Tuesday, November 12, 2013

Strauss on Hegel, Goethe, and 'historical criticism'

"When [the Hegelians] appeal to Hegel himself and protest that he would not have recognized my book* as an expression of his own feelings, I agree. Hegel was personally no friend of historical criticism. It annoyed him, as it annoyed Goethe, [to] see the heroic figures of antiquity, to which their higher feelings clung lovingly, gnawed at by critical doubt. If, occasionally, these figures were puffs of mist which they took to be pieces of rock, they did not want to know; they did not want to be disturbed in the illusion by which they felt exalted."

-- *In Defense of My 'Life of Jesus' against the Hegelians, 1838, David Friedrich Strauss, cited in The Longing for Myth in Germany: Religion and Aesthetic Culture from Romanticism to Nietzsche, George S. Williamson, 2004, p. 159.


Sunday, November 10, 2013

a Romantic Bible

"...Friedrich Schlegel spoke at times of creating a 'new Bible.' The early Romantics showed little interest in the narratives or stories of the actual Bible, which they rejected on both aesthetic and philosophical grounds. In 'Christianity or Europe?' Novalis expressed an aversion to the Bible 'philology' of contemporary Protestantism, while Schleiermacher described the Bible as a 'mausoleum of religion'. What Friedrich Schlegel had in mind was rather a 'new gospel' that Lessing had invoked two decades earlier in 'The Education of the Human Race' (1780)."

-- The Longing for Myth in Germany: Religion and Aesthetic Culture from Romanticism to Nietzsche, George S. Williamson, 2004, p. 55.
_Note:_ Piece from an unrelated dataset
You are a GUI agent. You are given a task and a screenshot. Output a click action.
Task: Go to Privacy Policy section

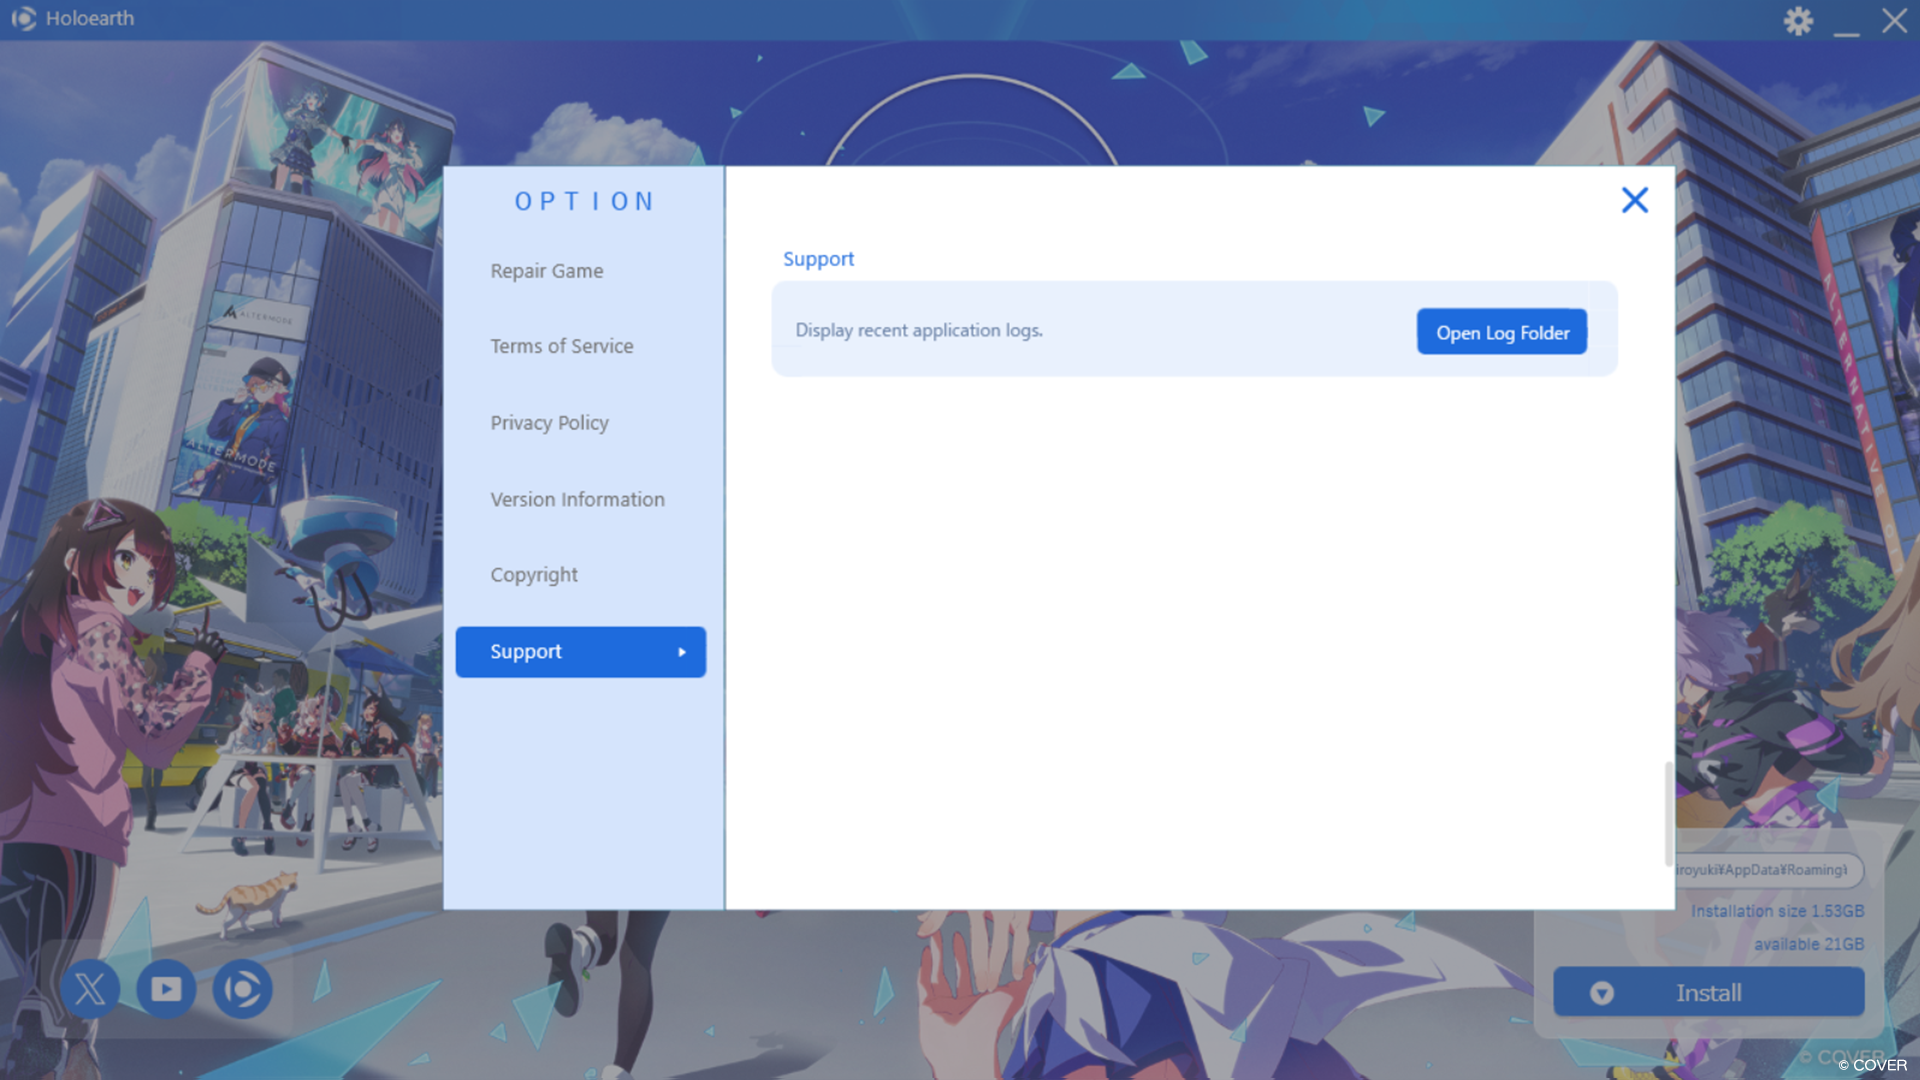(549, 423)
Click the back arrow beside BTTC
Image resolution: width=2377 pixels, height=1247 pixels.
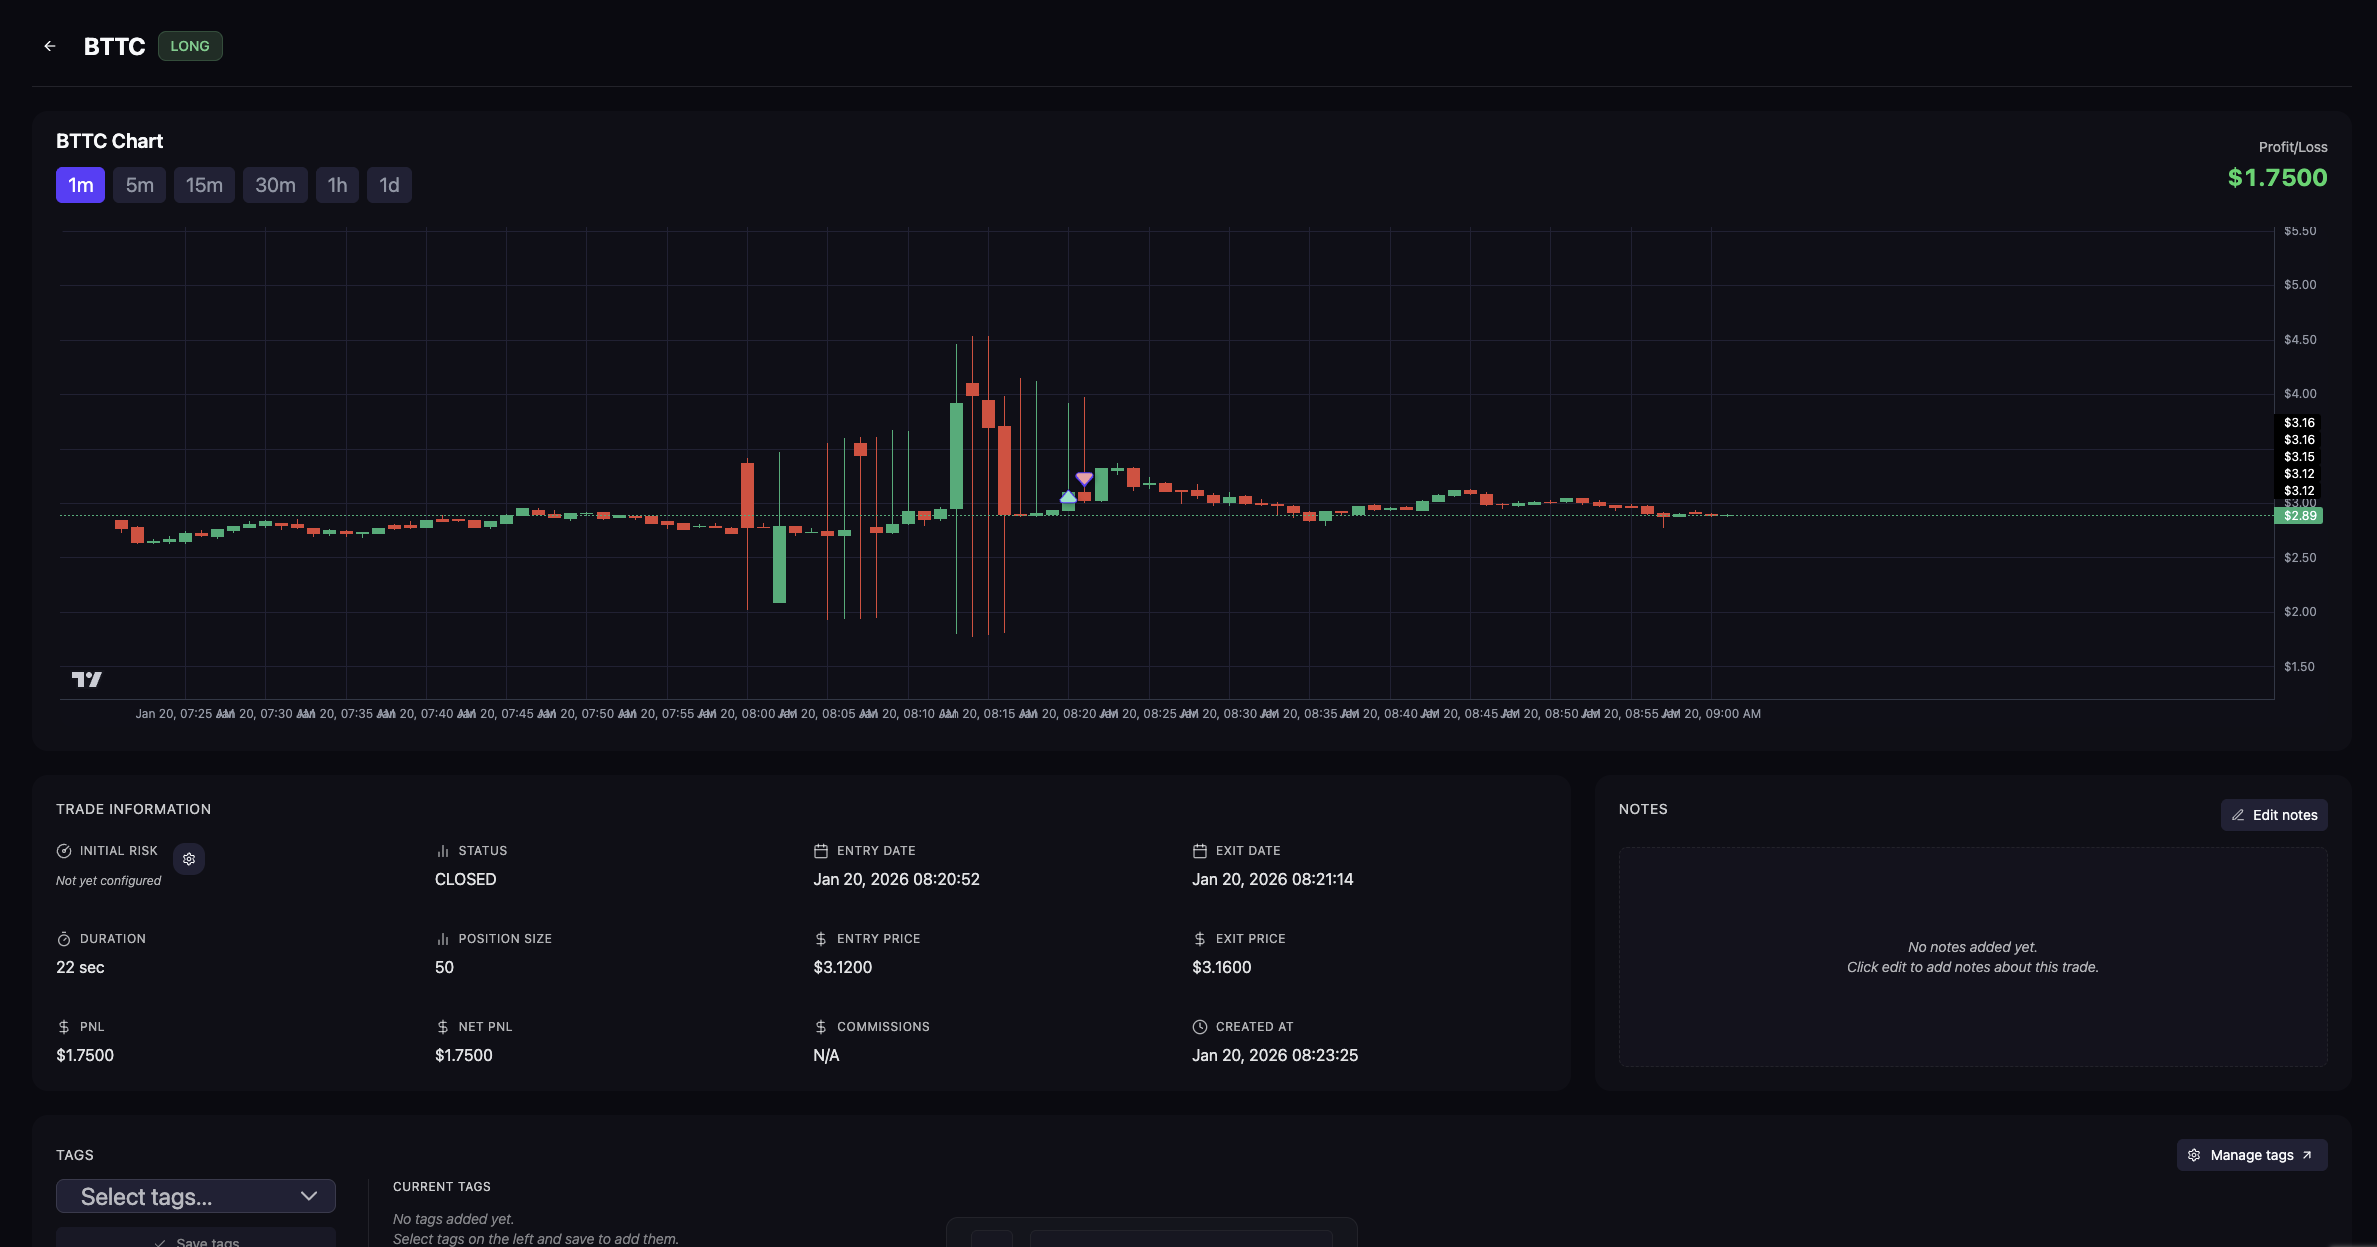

Saturday, November 9, 2013

the K-12 of social and political pedagogics

just as some elementary school student is not expected to be able to act and work maturely in high school, it is naive and unrealistic to imagine that all people in any society are self-responsible enough to eg not passively eat foods making them obese, or be mature enough to vote in some serious way on a referendum or election...
any society is more like a K-12 school than a graduating class

posthumous meaning?

"Carl Becker has pointed out the 'uses of posterity' for the philosophes of the eighteenth century: the judgment of the court of history provided a kind of secular immortality for those who had worked long and earnestly to further the good of the human spirit. Those nineteenth-century intellectuals who theorized about their own role also needed to be remembered, needed to be able to project the approval of their sub-group into the future, and to console themselves with the thought that (however little acclaim they might receive in their generation) they would be remembered as those who had in their day had charge of the light."
posthumous meaning?
-- The Idea of the Clerisy in the Nineteenth Century, Ben Knights, 1978, p. 8.

   

Friday, November 8, 2013

Karamzin, 1790, on the idle British rich

"Anyone who believes that happiness consists in riches and luxuries ought to be shown the many Croesuses here who, surrounded by every means of enjoyment, have lost the taste for all enjoyments, and whose souls die long before they themselves do. The is the English spleen! This moral sickness, which might also be called by a more Russian name -- boredom -- is known in all lands, but it is worse here than anywhere else because of the climate, the heavy food, and excessive quietude, so like sleep.
"What a strange creature man is! When he has cares and anxieties -- he complains; when he has everything, when he is carefree -- he yawns. Out of boredom the rich Englishman travels; out of boredom becomes a hunter, squanders money, marries, shoots himself. He is unhappy from happiness! I am speaking of the idle rich, whose grandfathers amassed fortunes in India, for those who are busy, directing world trade and devising new ways of playing with the imaginary needs of the people, do not know what spleen is."

-- from London, 1790, Letter of a Russian Traveler, 1789-1790, N. M. Karamzin, [Columbia University Press, NY, 1957], p. 333-334.